____ Supplied data

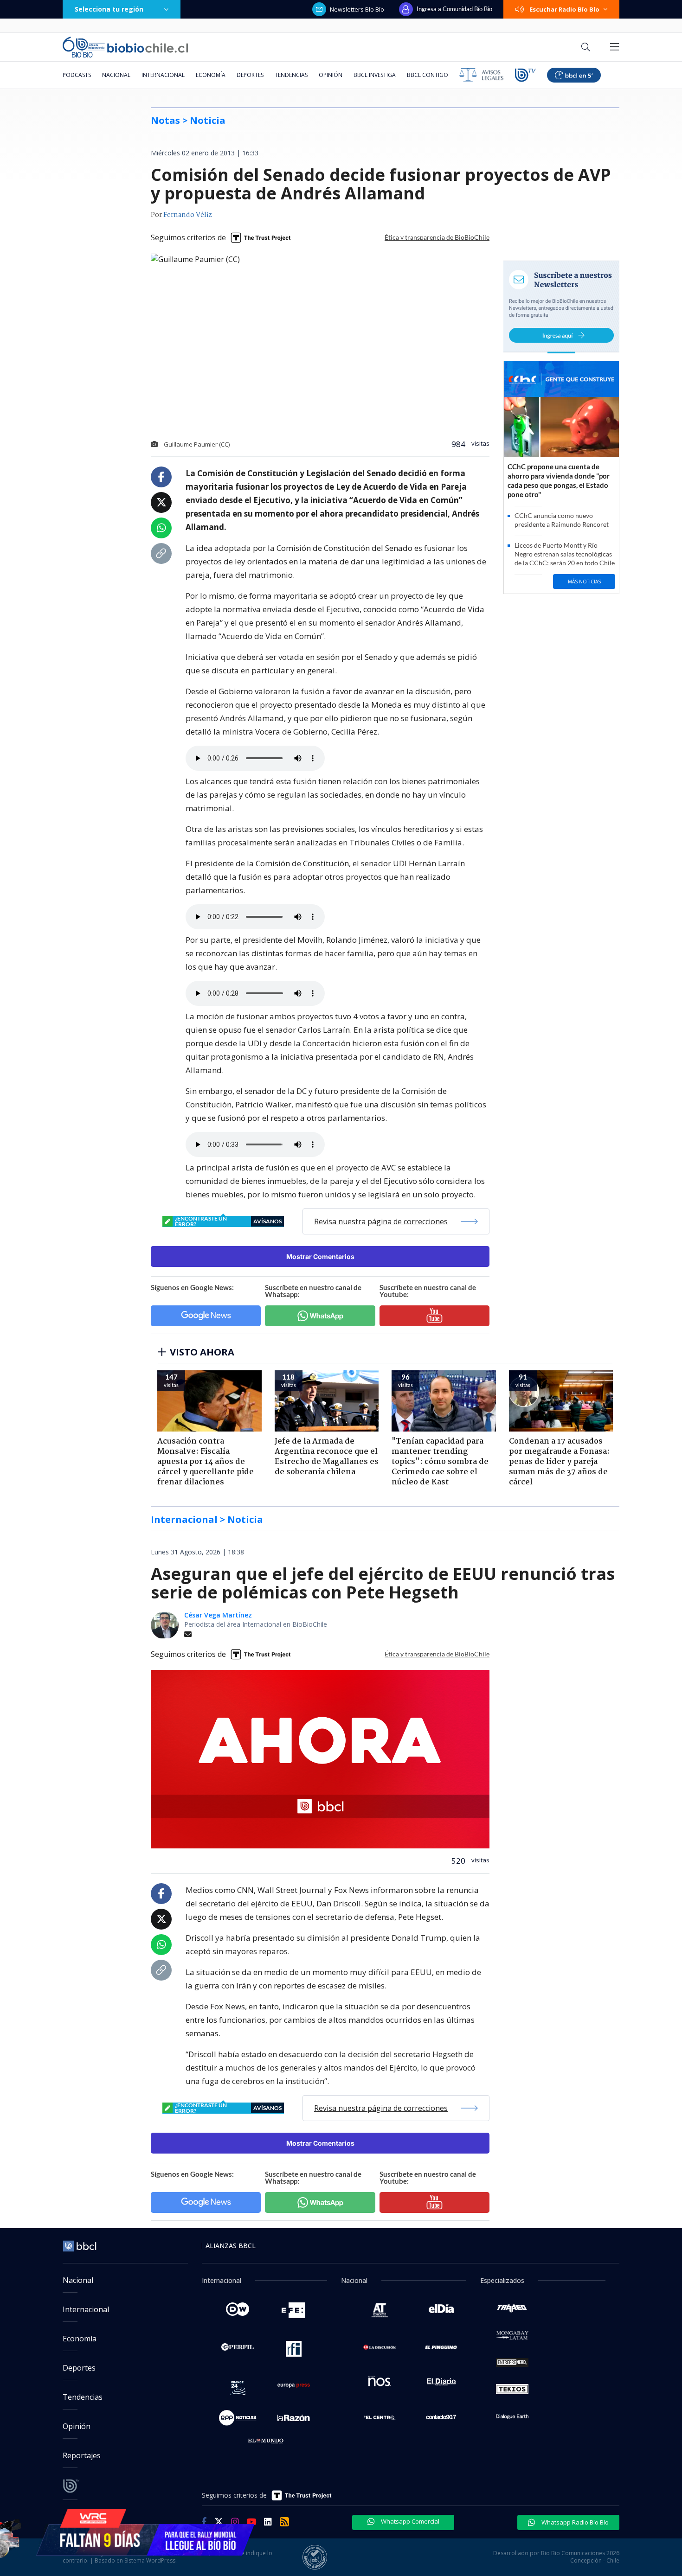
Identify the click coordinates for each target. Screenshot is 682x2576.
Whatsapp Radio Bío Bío (574, 2522)
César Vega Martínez (218, 1615)
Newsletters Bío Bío (357, 9)
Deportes (250, 75)
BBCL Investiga (375, 75)
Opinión (330, 75)
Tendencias (291, 75)
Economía (210, 75)
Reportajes (82, 2455)
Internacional (163, 75)
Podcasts (77, 75)
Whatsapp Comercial (409, 2521)
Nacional (116, 75)
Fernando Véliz (187, 215)
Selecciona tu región (109, 9)
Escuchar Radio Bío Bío (564, 9)
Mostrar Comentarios (320, 1256)
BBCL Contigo (427, 75)
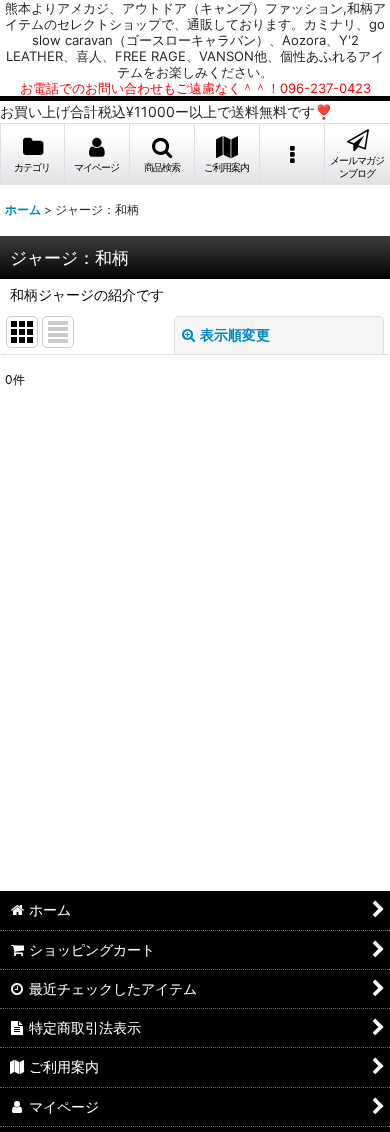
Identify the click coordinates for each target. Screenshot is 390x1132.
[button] (162, 154)
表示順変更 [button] (235, 334)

________

■ **Directions**:
Reproduce the full listing above verbatim, with no pictures included.

■ **Solution**:
Identify the click coordinates for each target. Screenshot is 682x2576.
Whatsapp Radio Bío Bío (574, 2522)
César Vega Martínez (218, 1615)
Newsletters Bío Bío (357, 9)
Deportes (250, 75)
BBCL Investiga (375, 75)
Opinión (330, 75)
Tendencias (291, 75)
Economía (210, 75)
Reportajes (82, 2455)
Internacional (163, 75)
Podcasts (77, 75)
Whatsapp Comercial (409, 2521)
Nacional (116, 75)
Fernando Véliz (187, 215)
Selecciona tu región (109, 9)
Escuchar Radio Bío Bío (564, 9)
Mostrar Comentarios (320, 1256)
BBCL Contigo (427, 75)
Identify the click coordinates for each target. Screenshot is 390x1132.
[button] (162, 154)
表示順変更 [button] (235, 334)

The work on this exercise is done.